Growing crops in containers organically is challenging but possible

Plants need large amounts of nutrients at each stage of their growth cycle to perform optimally. Organic fertilizers depend on soil microbes to be degraded and converted into nutrients that plants can use. This degradation process depends on various soil factors, such as temperature, moisture and oxygen availability.

However, the problem growers face is matching the availability of dissolved nutrients in the growing medium for pot-grown crops with the plants' demand at different stages of the crop cycle. Because nitrogen is the nutrient most used by plants, the researchers decided to focus on its rate of release in their study.

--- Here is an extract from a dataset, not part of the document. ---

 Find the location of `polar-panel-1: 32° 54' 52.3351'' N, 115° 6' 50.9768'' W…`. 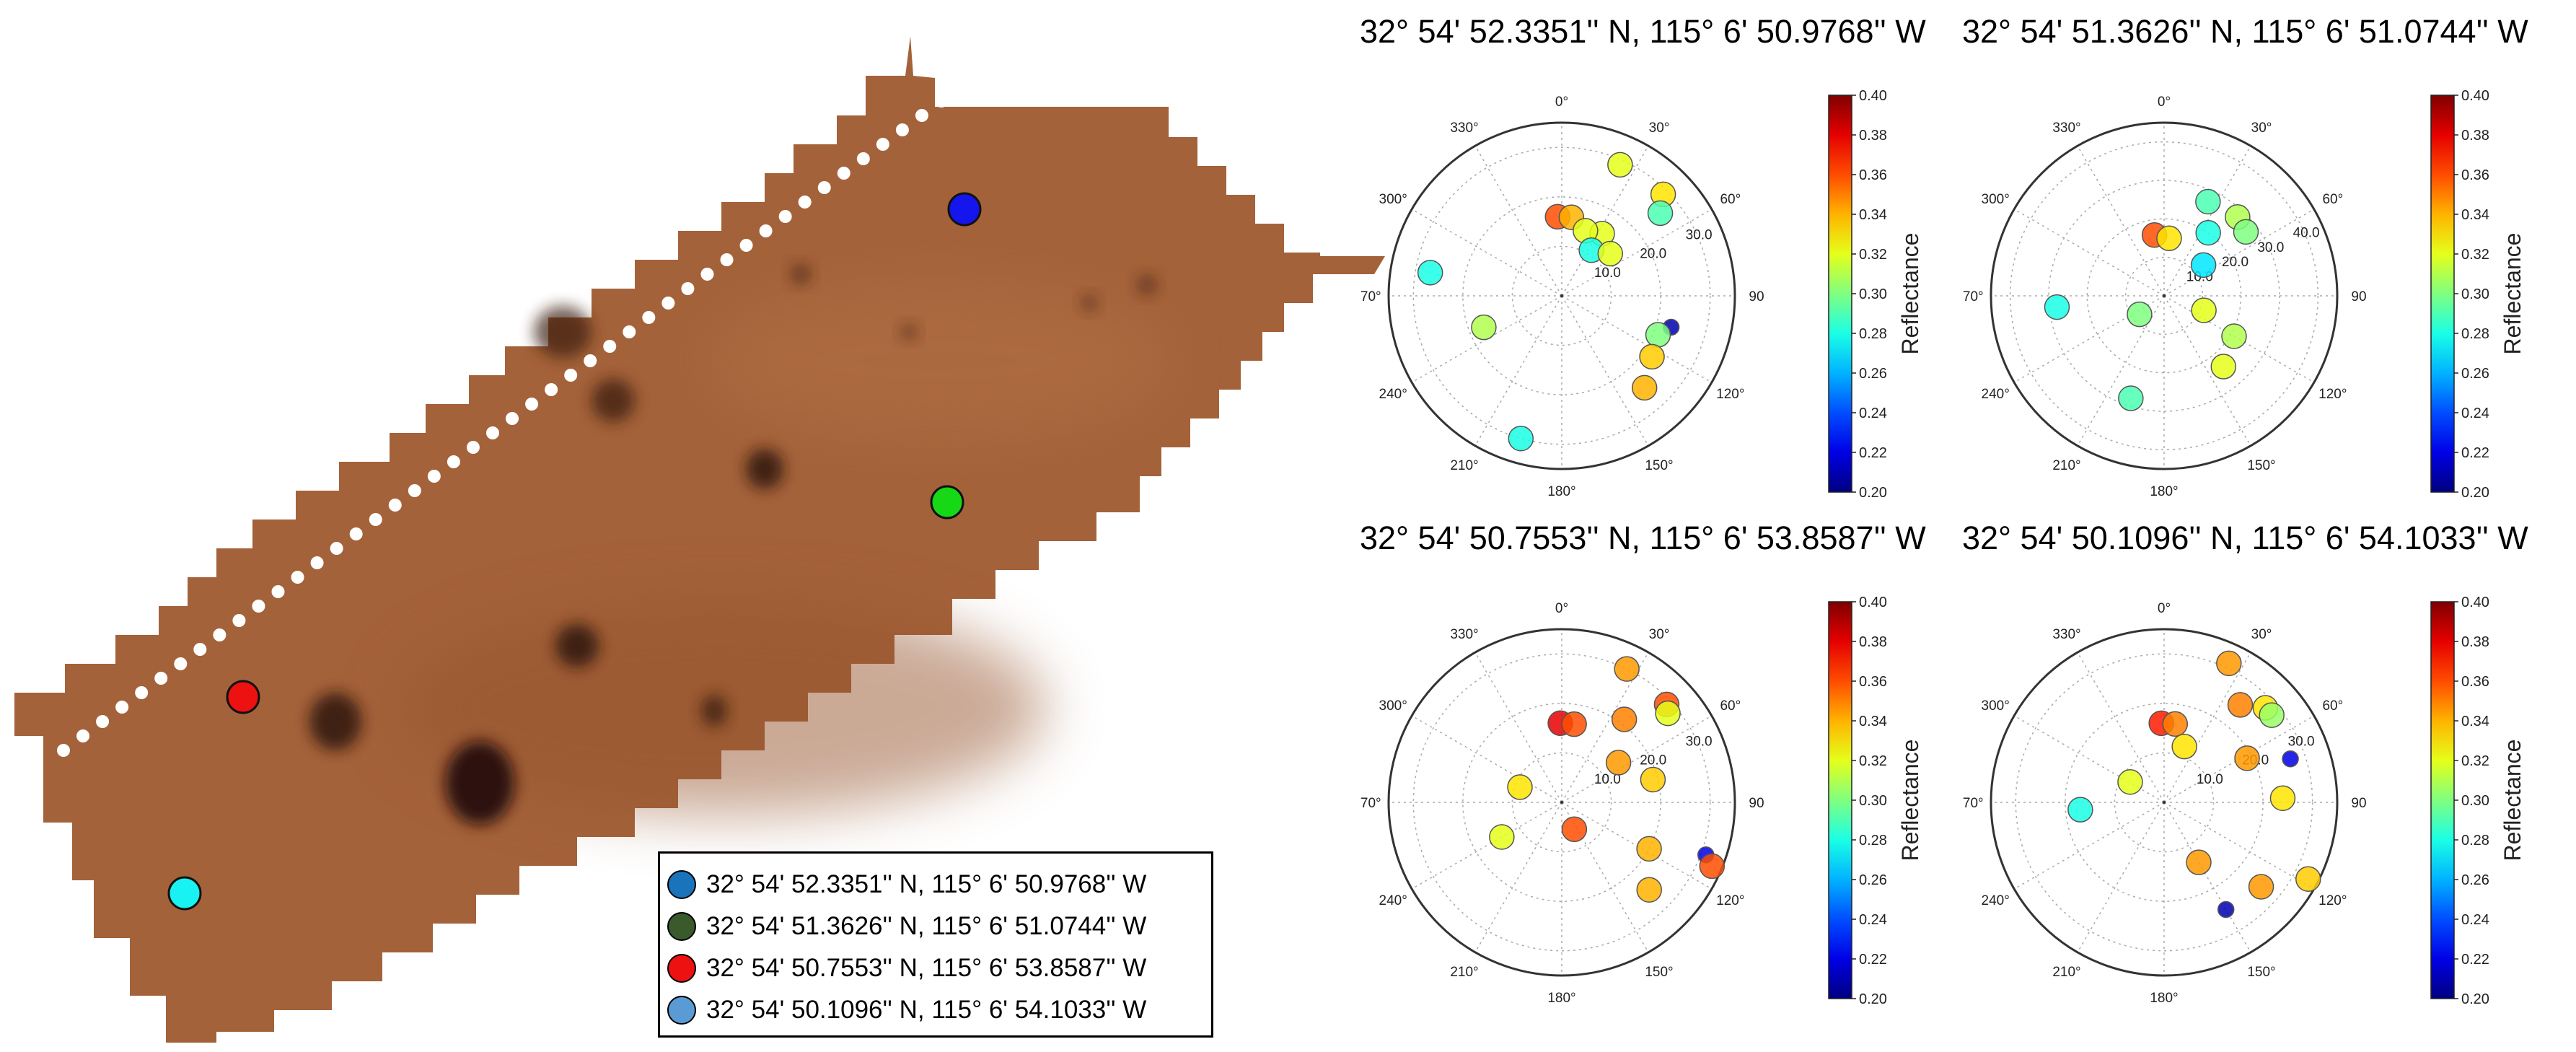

The researchers hypothesized that the rate of nitrogen release will restrict plant growth when organic nutrient sources are mixed with a limited amount of growing medium. They tested this by cultivating sweet basil and Pelargonium × hortorum (zonal geraniums) using two different organic fertilizers and controlled-release mineral nutrients as control treatment.

The two fertilizers they used were a combination of blood meal and a plant-based organic fertilizer, and poultry manure. The researchers monitored the availability of dissolved nitrogen during the crop cycle using under-pressure lysimeter sampling. They also measured plant development parameters along with chlorophyll fluorescence and chlorophyll concentration in leaves.

The researchers reported that for both organic treatments, nitrate availability was low at the beginning but ammonium was high. After a few weeks, ammonium availability began to decrease while nitrate availability began to increase. The latter declined again at the end of the experiment.

The blood meal + plant-based organic fertilizer treatment caused poor germination and slow growth in basil. It also affected plant height and fresh weight for basil, but not for the zonal geraniums. (Related: Tips for growing your own food without a garden, even if you live in a tiny apartment.)

Poultry manure treatment, on the other hand, resulted in paler leaves and lower chlorophyll concentrations, which indicated insufficient nitrogen supply. No differences in chlorophyll fluorescence were detected during both treatments, suggesting that neither caused stress to the plants.

Based on these findings, the researchers concluded that crops can be grown in pots with a crop cycle of seven to eight weeks without additional application of organic fertilizers during crop growth. However, for fertilizers like poultry manure, mineralization might be too slow to supply pot-grown crops with sufficient nitrogen.